She will never admit that Obama is anything less than perfection incarnate, drones - yep she's fine with that. NSA spying on evey American - that never happens in her dream world, holding Bush accountable - nope, look forward, Snowden is a total criminal and traitor to our country and folks have died because he told the truth. think that pretty much summarizes her stances and they never waver, never change.

There is none so blind as (s)he who won't see.

 

grahamhgreen

(15,741 posts)
35. First, you will agree that rendition = kidnapping, right?
Tue Apr 1, 2014, 06:20 PM
Apr 2014

PARLIAMENT of CANADA

PRB 07-48E

Extraordinary Rendition: International Law and the Prohibition of Torture

Laura Barnett
Law and Government Division

Revised 17 July 2008

Disclaimer
Contents

Extraordinary Rendition Defined

Since 11 September 2001, controversy has arisen in the Western world concerning the transfer of detainees from one state to another and the conditions of such transfers. Accusations abound with respect to the harsh interrogation methods used against detainees in some countries, as well as the clandestine nature of some holding centres. As a result, the term “extraordinary rendition” has become a commonly recognized word in the modern lexicon – films have been made, and ongoing debates have taken place in the media, and among politicians and academics. This paper will examine the issue of extraordinary rendition, and attempt to define the term and outline international law prohibitions against it. It will also examine American and Canadian law, highlighting key cases in the United States, Canada and Europe that exemplify how various nations are dealing with the phenomenon in the context of their domestic and international law obligations.

Extraordinary Rendition Defined

States dealing with individuals suspected of terrorist or other criminal activities and that wish to transfer the suspect from one state to another for arrest, detention, or interrogation generally have two broad possibilities available to them: extradition and rendition. Extradition is the technique more commonly used, in which a state surrenders a person within its jurisdiction to another state through a formal legal process outlined in legislation and an extradition treaty.

However, transfers of suspects from one state to another may sometimes take place “extrajudicially” – outside the law. This process is known as “rendition” and generally implies that transferred suspects have no access to the judicial system of the sending state to challenge their transfer. Since 11 September 2001, particular controversy has arisen over allegations of renditions carried out in order that harsh interrogation techniques (torture) prohibited under the sending country’s laws may be applied to the suspect in another country where the laws are less strict.(1) Such transfers are known as “extraordinary renditions.”(2)

(Data entries)
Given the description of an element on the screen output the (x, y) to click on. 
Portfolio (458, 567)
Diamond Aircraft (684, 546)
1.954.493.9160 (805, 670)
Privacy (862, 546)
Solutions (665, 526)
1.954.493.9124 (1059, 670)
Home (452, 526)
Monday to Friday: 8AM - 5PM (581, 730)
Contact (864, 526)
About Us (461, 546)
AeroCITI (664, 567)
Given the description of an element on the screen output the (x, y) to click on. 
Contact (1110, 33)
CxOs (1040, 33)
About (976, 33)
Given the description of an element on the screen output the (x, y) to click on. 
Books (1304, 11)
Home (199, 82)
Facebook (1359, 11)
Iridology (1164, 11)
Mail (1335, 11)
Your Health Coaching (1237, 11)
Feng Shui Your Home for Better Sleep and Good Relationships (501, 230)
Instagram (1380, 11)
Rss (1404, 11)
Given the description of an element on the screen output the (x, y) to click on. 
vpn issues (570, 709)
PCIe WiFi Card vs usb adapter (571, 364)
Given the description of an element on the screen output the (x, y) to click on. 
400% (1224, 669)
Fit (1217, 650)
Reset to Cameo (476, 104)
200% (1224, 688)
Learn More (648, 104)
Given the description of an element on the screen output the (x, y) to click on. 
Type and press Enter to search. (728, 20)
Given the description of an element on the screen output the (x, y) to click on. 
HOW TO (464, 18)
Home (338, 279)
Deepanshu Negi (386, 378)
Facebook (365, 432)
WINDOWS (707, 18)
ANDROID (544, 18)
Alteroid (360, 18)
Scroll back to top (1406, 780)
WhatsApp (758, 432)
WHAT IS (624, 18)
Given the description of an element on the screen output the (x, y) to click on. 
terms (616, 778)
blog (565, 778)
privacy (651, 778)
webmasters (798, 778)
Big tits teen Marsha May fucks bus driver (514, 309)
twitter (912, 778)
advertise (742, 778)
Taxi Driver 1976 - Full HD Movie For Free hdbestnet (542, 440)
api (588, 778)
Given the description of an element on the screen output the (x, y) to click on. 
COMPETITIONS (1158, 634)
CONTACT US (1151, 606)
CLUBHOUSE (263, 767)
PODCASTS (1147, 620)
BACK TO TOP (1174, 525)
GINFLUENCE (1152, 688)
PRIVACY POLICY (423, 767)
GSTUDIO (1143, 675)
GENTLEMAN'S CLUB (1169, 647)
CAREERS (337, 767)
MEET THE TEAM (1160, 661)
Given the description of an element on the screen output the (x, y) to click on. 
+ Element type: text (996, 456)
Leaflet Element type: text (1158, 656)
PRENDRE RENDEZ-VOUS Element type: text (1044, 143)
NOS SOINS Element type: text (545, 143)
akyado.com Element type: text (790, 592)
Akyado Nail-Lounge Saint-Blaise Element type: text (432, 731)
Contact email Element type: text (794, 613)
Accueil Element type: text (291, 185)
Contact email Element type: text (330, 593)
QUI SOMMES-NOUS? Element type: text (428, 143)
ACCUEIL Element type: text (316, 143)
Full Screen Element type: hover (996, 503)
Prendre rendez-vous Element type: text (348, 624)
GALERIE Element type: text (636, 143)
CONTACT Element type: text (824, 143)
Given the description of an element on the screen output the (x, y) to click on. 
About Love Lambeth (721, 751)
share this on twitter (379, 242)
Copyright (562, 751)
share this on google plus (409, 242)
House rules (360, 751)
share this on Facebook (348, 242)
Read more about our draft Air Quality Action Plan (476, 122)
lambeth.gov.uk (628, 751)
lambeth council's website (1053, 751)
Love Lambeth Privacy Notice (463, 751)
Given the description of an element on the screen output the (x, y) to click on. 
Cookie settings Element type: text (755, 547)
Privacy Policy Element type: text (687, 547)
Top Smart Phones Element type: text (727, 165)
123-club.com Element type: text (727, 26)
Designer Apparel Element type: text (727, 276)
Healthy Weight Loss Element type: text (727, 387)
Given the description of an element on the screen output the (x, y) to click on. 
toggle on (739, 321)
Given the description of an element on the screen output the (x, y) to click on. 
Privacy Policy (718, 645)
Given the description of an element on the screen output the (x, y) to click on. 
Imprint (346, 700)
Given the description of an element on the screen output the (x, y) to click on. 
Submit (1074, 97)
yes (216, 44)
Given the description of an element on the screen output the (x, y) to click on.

• _DIRECTION_:
Please write the next part of the text on extraordinary rendition, starting right after its last sentence. You won't need this material.

• _ANSWER TO THE EXERCISE_:
International Law Prohibitions Against Torture and Extraordinary Rendition

A. Jus Cogens and the Non-Derogable Nature of the Prohibition of Torture

A number of international conventions outline the explicit prohibition of torture, cruel inhuman and degrading treatment, and rendition to torture. Numerous United Nations monitoring bodies have also declared the practice of extraordinary rendition to be a violation of the international law prohibition against torture.(3)

http://www.parl.gc.ca/content/lop/researchpublications/prb0748-e.htm



Change your mind yet, or are you still on the side of torture?

delrem

(9,688 posts)
38. Just a guess but I think you're in for a word salad of parsing
Tue Apr 1, 2014, 07:09 PM
Apr 2014

and semantic dressing worthy of Liz Cheney.

But I'm only guessing....

ProSense

(116,464 posts)
48. LOL! The information you posted has nothing to do with my point.
Tue Apr 1, 2014, 07:56 PM
Apr 2014

A definition doesn't debunk the fact that you're wrong that the policy is continuing.

 

grahamhgreen

(15,741 posts)
55. Oh, you don't realize that Obama continued the policy! Here:
Tue Apr 1, 2014, 09:04 PM
Apr 2014

Last edited Tue Apr 1, 2014, 10:59 PM - Edit history (1)

President Obama left intact an equally controversial counter-terrorism tool.

Under executive orders issued by Obama recently, the CIA still has authority to carry out what are known as renditions, secret abductions and transfers of prisoners to countries that cooperate with the United States.

Current and former U.S. intelligence officials said that the rendition program might be poised to play an expanded role going forward because it was the main remaining mechanism -- aside from Predator missile strikes -- for taking suspected terrorists off the street.

The rendition program became a source of embarrassment for the CIA, and a target of international scorn, as details emerged in recent years of botched captures, mistaken identities and allegations that prisoners were turned over to countries where they were tortured.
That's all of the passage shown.